* **SOURCE EXTRACT**
-- Start --

General information
- Type: Flying-boat fighter
- Manufacturer: Hansa und Brandenburgische Flugzeug-Werke
- Designer: Ernst Heinkel
- Number built: 3

History
- First flight: 1917

= Hansa-Brandenburg W.23 =

The Hansa-Brandenburg W.23 was a prototype biplane flying-boat fighter designed by the Hansa-Brandenburg Aircraft Company (Hansa Brandenburgische Flugzeugwerke) for the Imperial German Navy's (Kaiserliche Marine) Naval Air Service (Marine-Fliegerabteilung) during World War I. Three aircraft were ordered in 1917 and delivered the following year, but it was not ordered into production.

-- End --

* **SUPPLIED INFORMATION**
-- Start --

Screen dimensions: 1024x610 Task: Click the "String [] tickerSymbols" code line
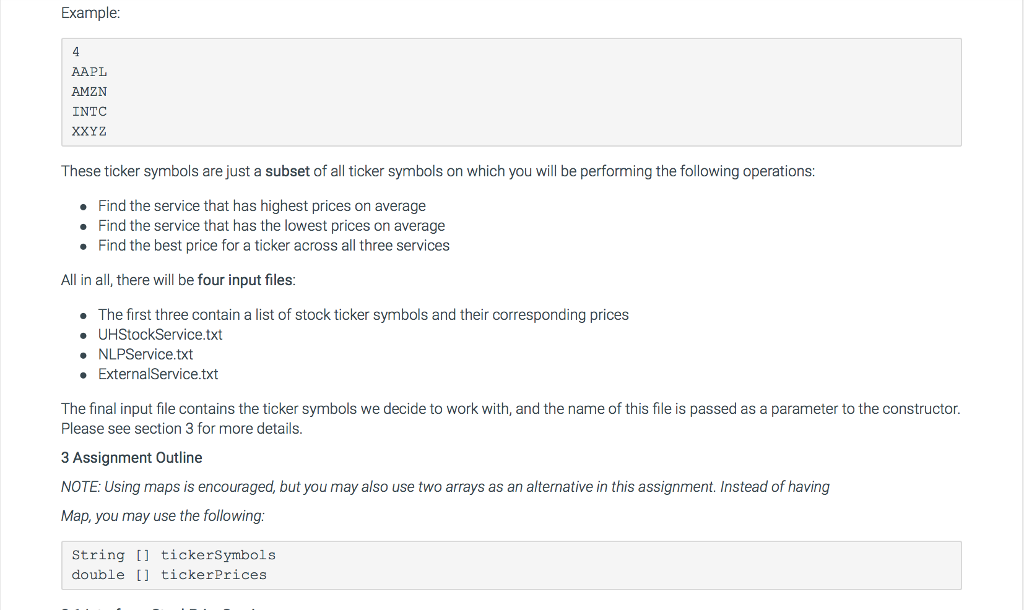(x=173, y=555)
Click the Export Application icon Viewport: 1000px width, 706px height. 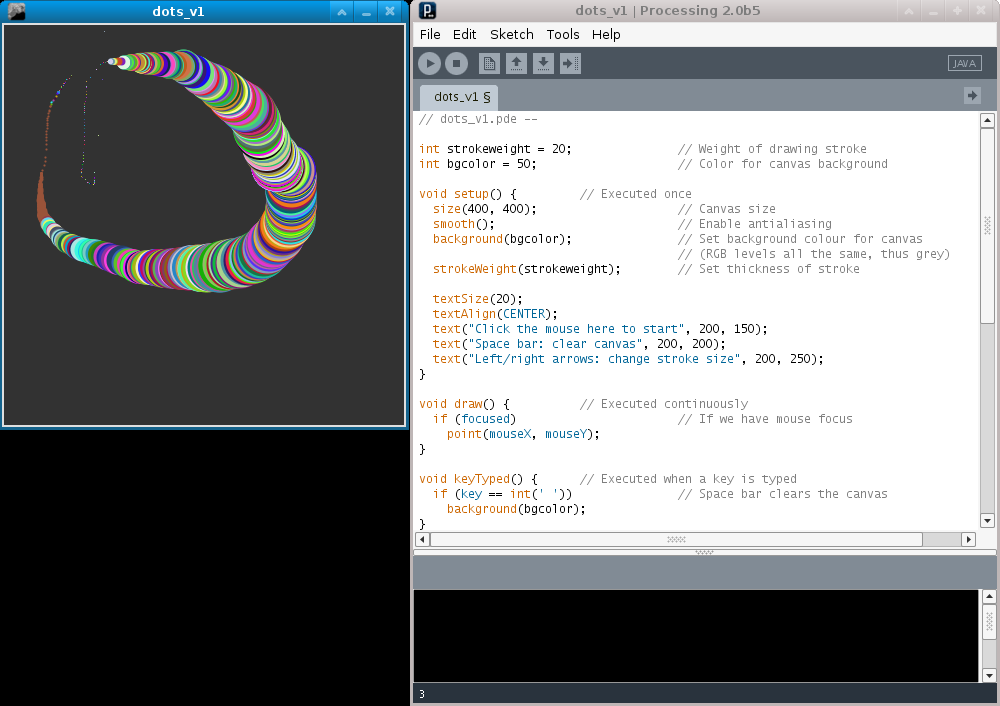point(570,63)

-- End --

* **SHORT PROBLEM 1**
According to the Hansa-Brandenburg W.23 article, who designed the aircraft?
* **SHORT PROBLEM 2**
Print the part of the Hansa-Brandenburg W.23 article between "General information" and "ordered into production.", inclusive.
* **SHORT PROBLEM 3**
Using the Hansa-Brandenburg W.23 article, explain why only three of these aircraft were built.

* **EXPECTED OUTPUT 1**
Ernst Heinkel

* **EXPECTED OUTPUT 2**
General information
- Type: Flying-boat fighter
- Manufacturer: Hansa und Brandenburgische Flugzeug-Werke
- Designer: Ernst Heinkel
- Number built: 3

History
- First flight: 1917

= Hansa-Brandenburg W.23 =

The Hansa-Brandenburg W.23 was a prototype biplane flying-boat fighter designed by the Hansa-Brandenburg Aircraft Company (Hansa Brandenburgische Flugzeugwerke) for the Imperial German Navy's (Kaiserliche Marine) Naval Air Service (Marine-Fliegerabteilung) during World War I. Three aircraft were ordered in 1917 and delivered the following year, but it was not ordered into production.

* **EXPECTED OUTPUT 3**
Only three aircraft were ordered in 1917, and they were delivered the following year. The W.23 was never ordered into production, so no more were built.